Segment Start: Provided material

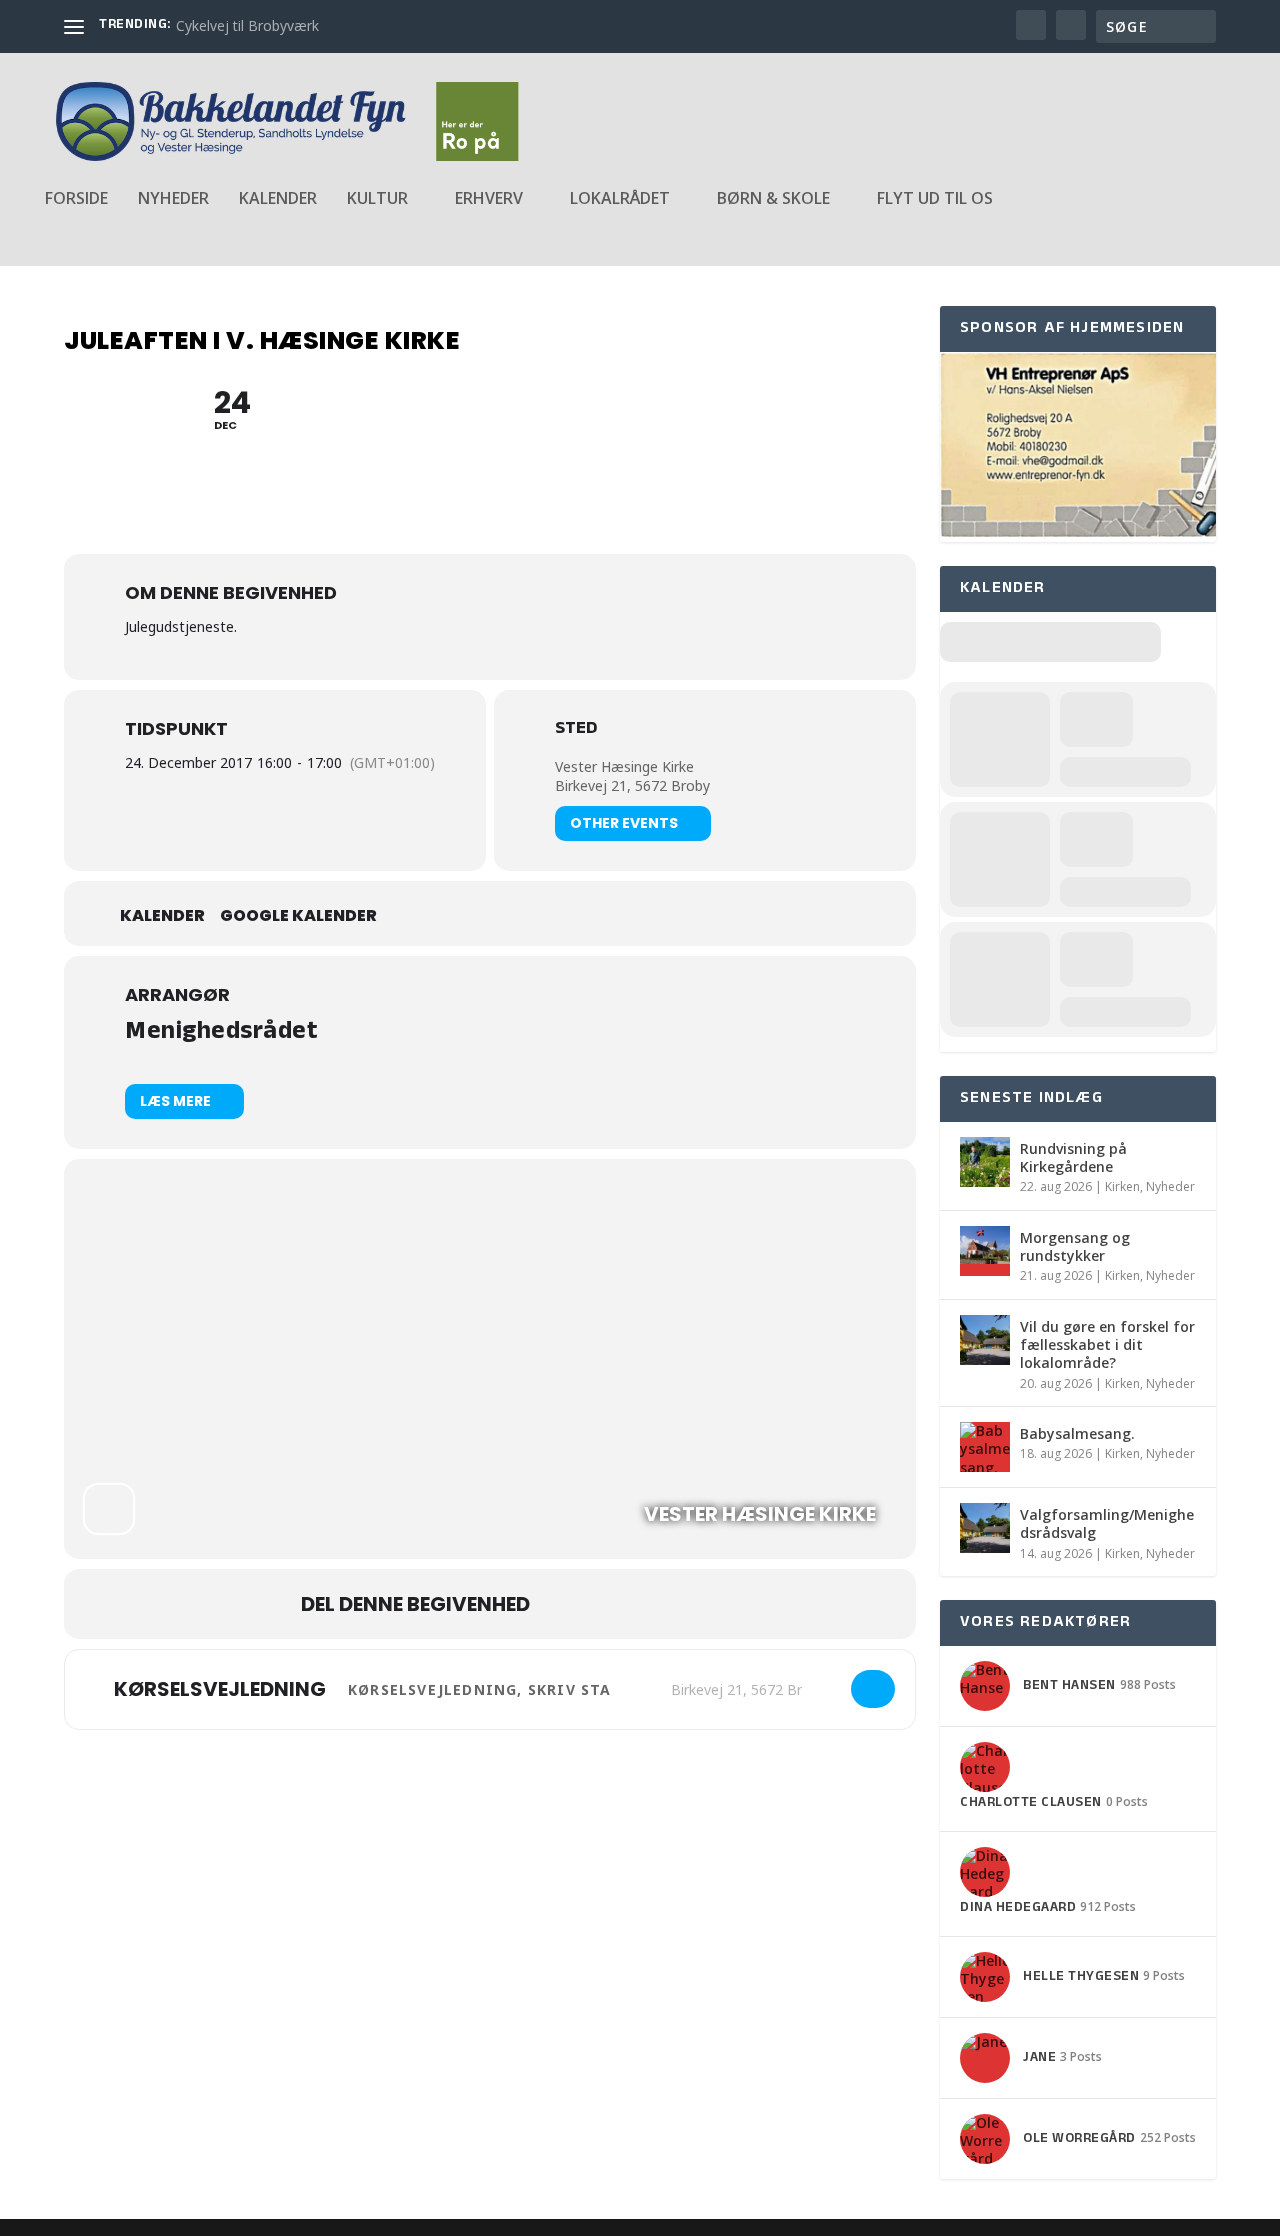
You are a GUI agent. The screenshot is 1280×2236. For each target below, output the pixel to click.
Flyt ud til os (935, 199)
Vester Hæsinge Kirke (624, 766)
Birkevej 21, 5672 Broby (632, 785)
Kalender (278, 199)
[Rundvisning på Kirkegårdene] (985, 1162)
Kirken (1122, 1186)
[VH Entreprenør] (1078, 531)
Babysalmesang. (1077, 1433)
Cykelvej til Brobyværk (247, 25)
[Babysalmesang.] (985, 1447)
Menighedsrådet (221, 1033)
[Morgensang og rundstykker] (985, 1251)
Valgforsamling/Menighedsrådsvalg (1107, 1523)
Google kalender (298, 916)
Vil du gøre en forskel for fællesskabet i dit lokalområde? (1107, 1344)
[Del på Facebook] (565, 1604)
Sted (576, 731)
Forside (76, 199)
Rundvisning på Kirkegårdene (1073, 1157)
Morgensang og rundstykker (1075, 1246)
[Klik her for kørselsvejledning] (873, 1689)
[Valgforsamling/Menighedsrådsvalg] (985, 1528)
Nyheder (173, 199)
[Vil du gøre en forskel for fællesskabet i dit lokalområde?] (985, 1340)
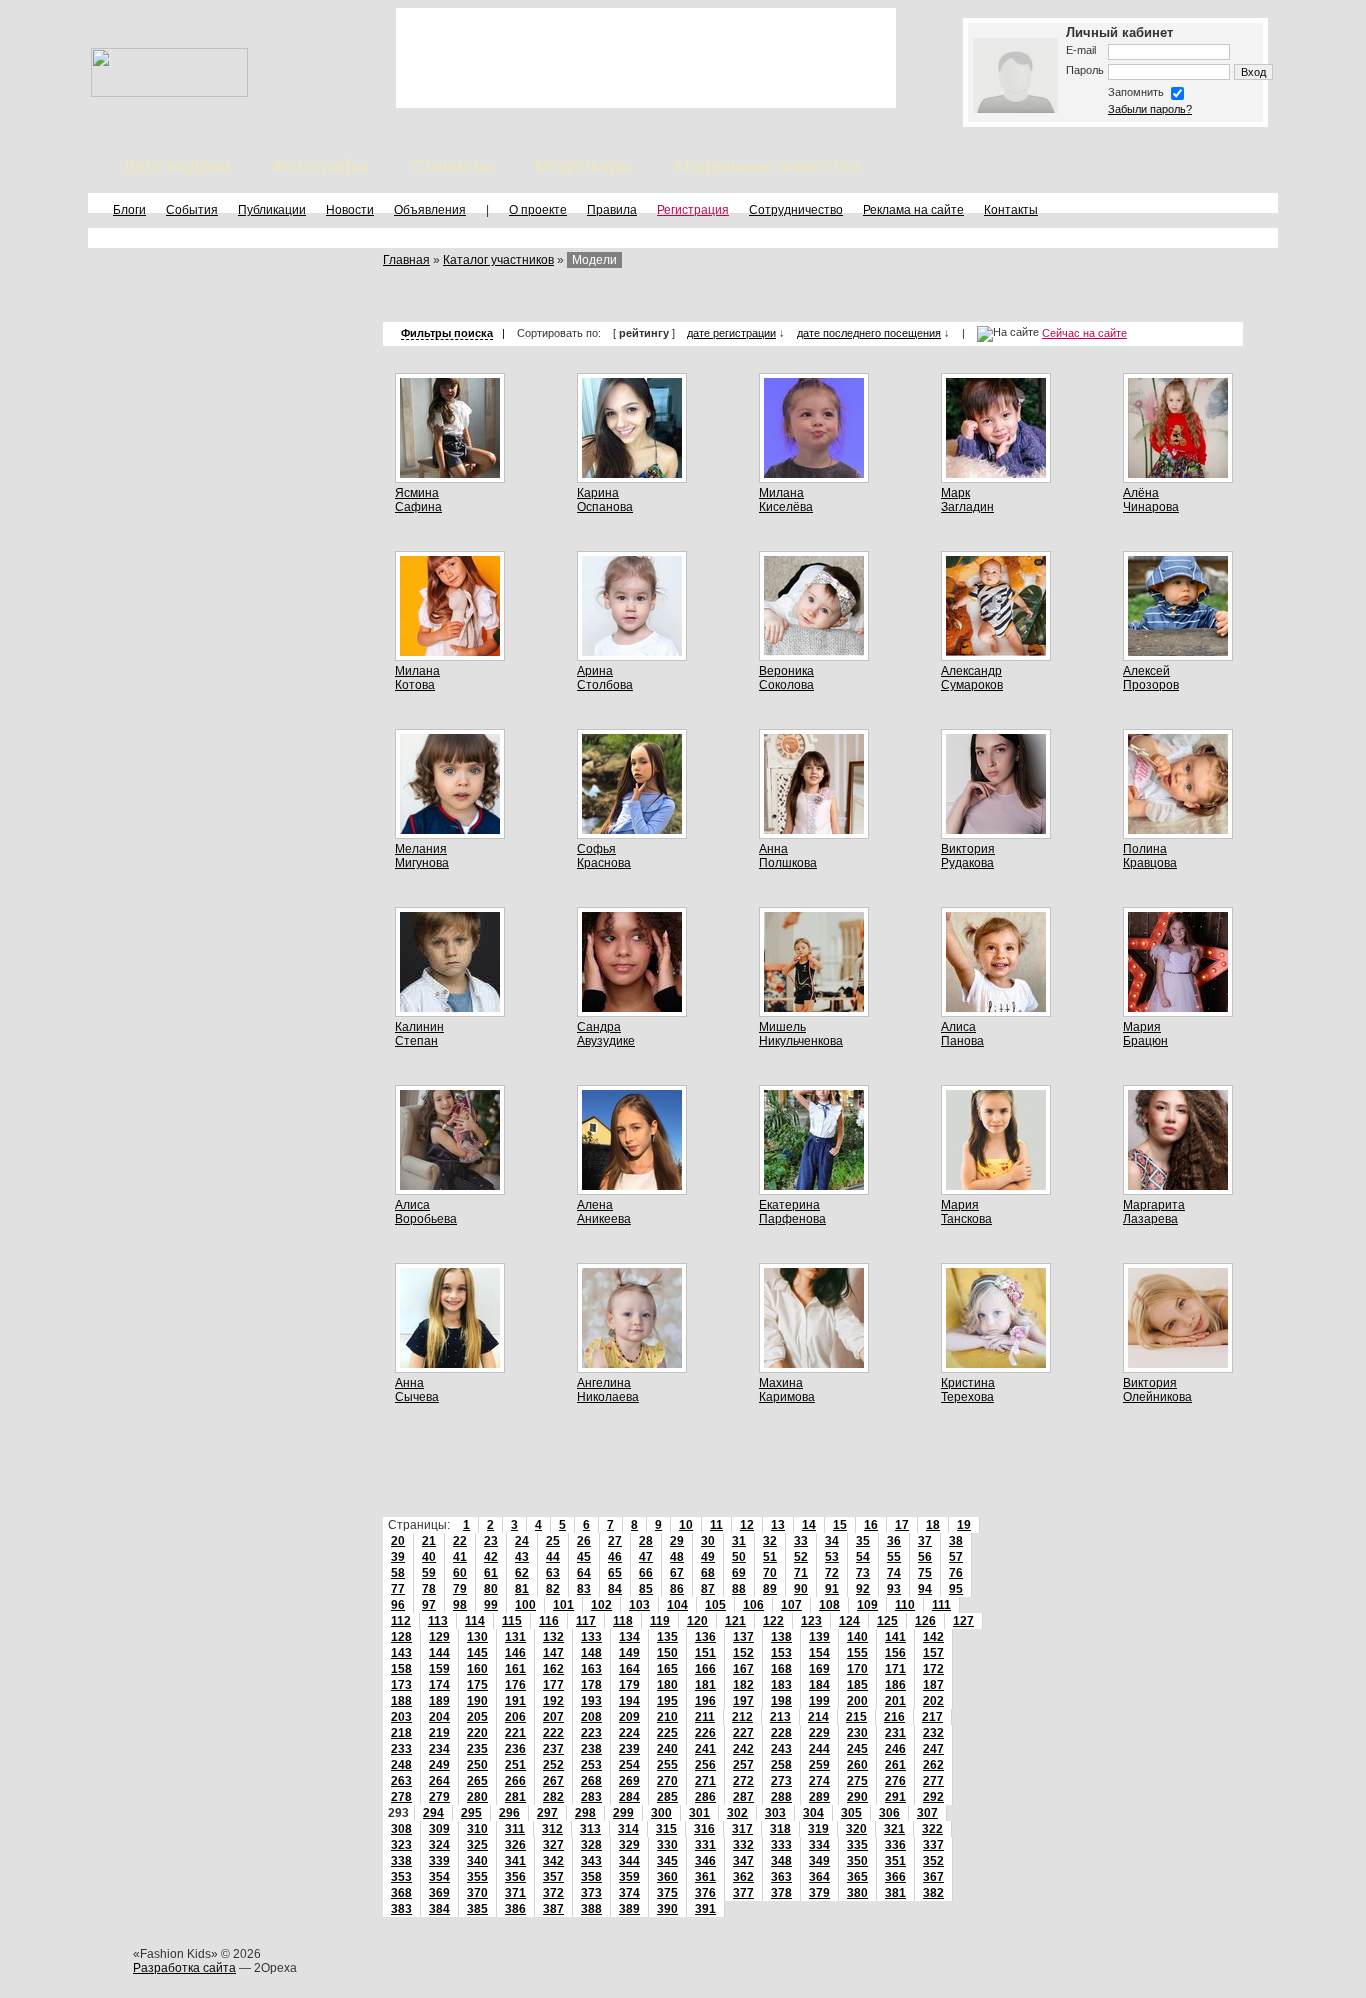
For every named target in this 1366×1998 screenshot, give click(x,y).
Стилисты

Segment End: Provided material

Exercise prompt:
Set down all the lines above exactly as they appear, with no pictures.

Response for this exercise:
You are a GUI agent. The screenshot is 1280×2236. For each target below, output the pixel to click.
Flyt ud til os (935, 199)
Vester Hæsinge Kirke (624, 766)
Birkevej 21, 5672 Broby (632, 785)
Kalender (278, 199)
[Rundvisning på Kirkegårdene] (985, 1162)
Kirken (1122, 1186)
[VH Entreprenør] (1078, 531)
Babysalmesang. (1077, 1433)
Cykelvej til Brobyværk (247, 25)
[Babysalmesang.] (985, 1447)
Menighedsrådet (221, 1033)
[Morgensang og rundstykker] (985, 1251)
Valgforsamling/Menighedsrådsvalg (1107, 1523)
Google kalender (298, 916)
Vil du gøre en forskel for fællesskabet i dit lokalområde? (1107, 1344)
[Del på Facebook] (565, 1604)
Sted (576, 731)
Forside (76, 199)
Rundvisning på Kirkegårdene (1073, 1157)
Morgensang og rundstykker (1075, 1246)
[Klik her for kørselsvejledning] (873, 1689)
[Valgforsamling/Menighedsrådsvalg] (985, 1528)
Nyheder (173, 199)
[Vil du gøre en forskel for fællesskabet i dit lokalområde?] (985, 1340)
For every named target in this 1366×1998 screenshot, give click(x,y).
Стилисты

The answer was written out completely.